To handle keyboard input, implement the `KeyListener` interface on your struct component. It has one method, `KeyMap()`, which returns a `tui.KeyMap`. This is just a slice of `KeyBinding` values, each pairing a key pattern with a handler function:

```go
func (a *myApp) KeyMap() tui.KeyMap {
    return tui.KeyMap{
        tui.On(tui.KeyEscape, func(ke tui.KeyEvent) { ke.App().Stop() }),
        tui.On(tui.Rune('+'), func(ke tui.KeyEvent) {
            a.count.Update(func(v int) int { return v + 1 })
        }),
        tui.On(tui.Rune('-'), func(ke tui.KeyEvent) {
            a.count.Update(func(v int) int { return v - 1 })
        }),
    }
}
```

The framework calls `KeyMap()` on every render cycle, so your bindings can change based on state. Bindings are checked in order within each component, and the first match wins within that component. If no binding has `Stop` set, the event continues to other components in the tree.

## Key Bindings

Three helper functions cover the binding patterns, each accepting a `KeyMatcher`:

| Function | Propagation | Use When |
|---|---|---|
| `On(matcher, handler)` | Continues | Default binding; other components can also handle the event |
| `OnStop(matcher, handler)` | Stops | Exclusive ownership; no other component sees the event |
| `OnFocused(matcher, handler)` | Stops (focus-gated) | Only fires when the component has focus |
| `OnPreemptStop(matcher, handler)` | Stops (preemptive) | Fires before all normal handlers; used by modal (when `trapFocus` is true) to block parent keys |

A `KeyMatcher` can be a Key constant (`tui.KeyEscape`), a specific rune (`tui.Rune('q')`), or the catch-all `tui.AnyRune`. Key and RuneSpec both support `.Ctrl()`, `.Alt()`, and `.Shift()` modifier methods.

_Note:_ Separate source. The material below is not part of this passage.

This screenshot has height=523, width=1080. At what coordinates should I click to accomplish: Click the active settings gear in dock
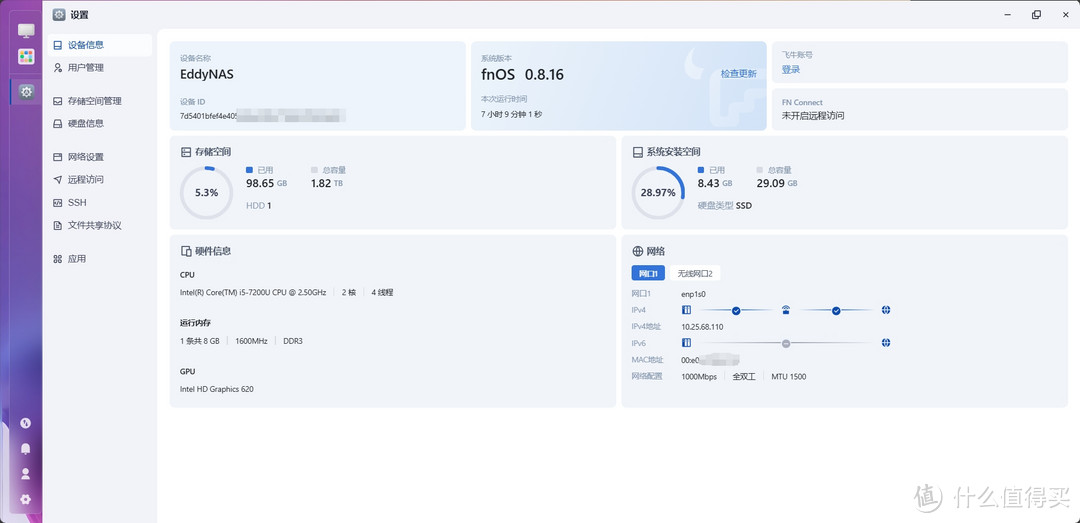point(26,91)
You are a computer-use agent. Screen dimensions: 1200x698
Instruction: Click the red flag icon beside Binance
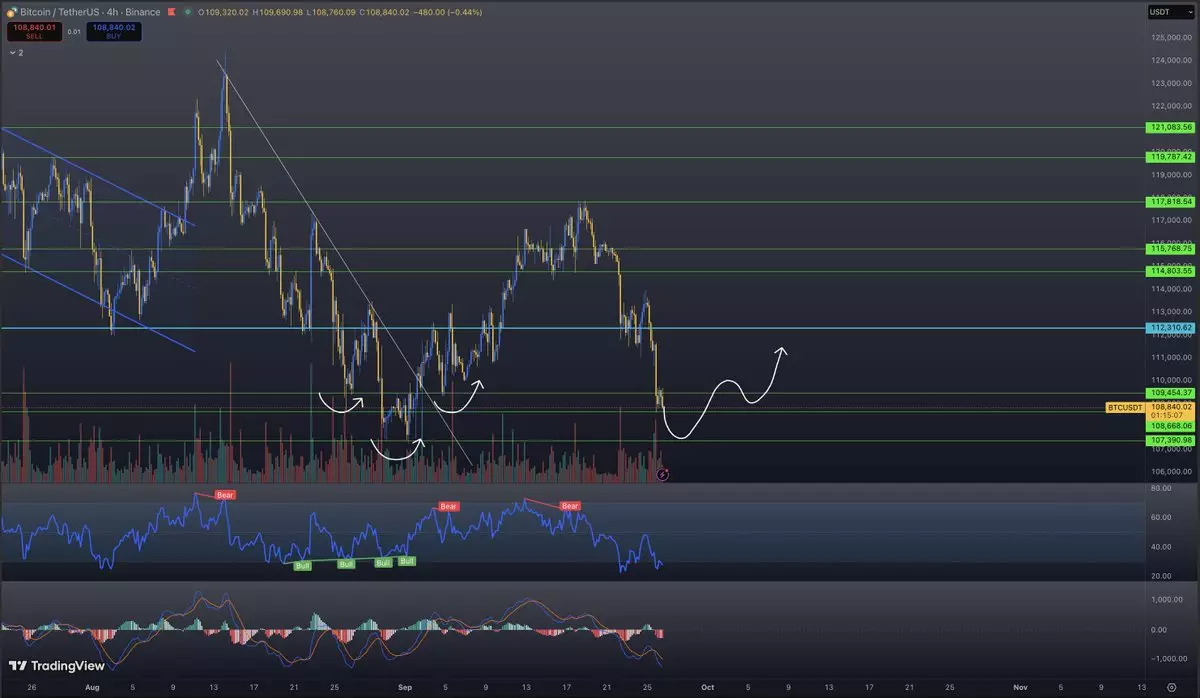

`On` with a Key constant matches special keys like Escape, Enter, and arrow keys. `On` with `Rune('x')` matches a specific printable character. `On` with `AnyRune` catches all printable characters, which is useful for text input.

The `OnStop` variant prevents other components from seeing the event after your handler runs. `On` lets the event continue through the component tree. More on propagation in a later section.

`OnPreemptStop` fires in a separate pass before the normal tree-order dispatch. This lets overlay components like Modal consume key events before parent component handlers can see them. The `AnyKey` matcher pairs with this to create a catch-all that blocks all keys: `OnPreemptStop(AnyKey, noop)`.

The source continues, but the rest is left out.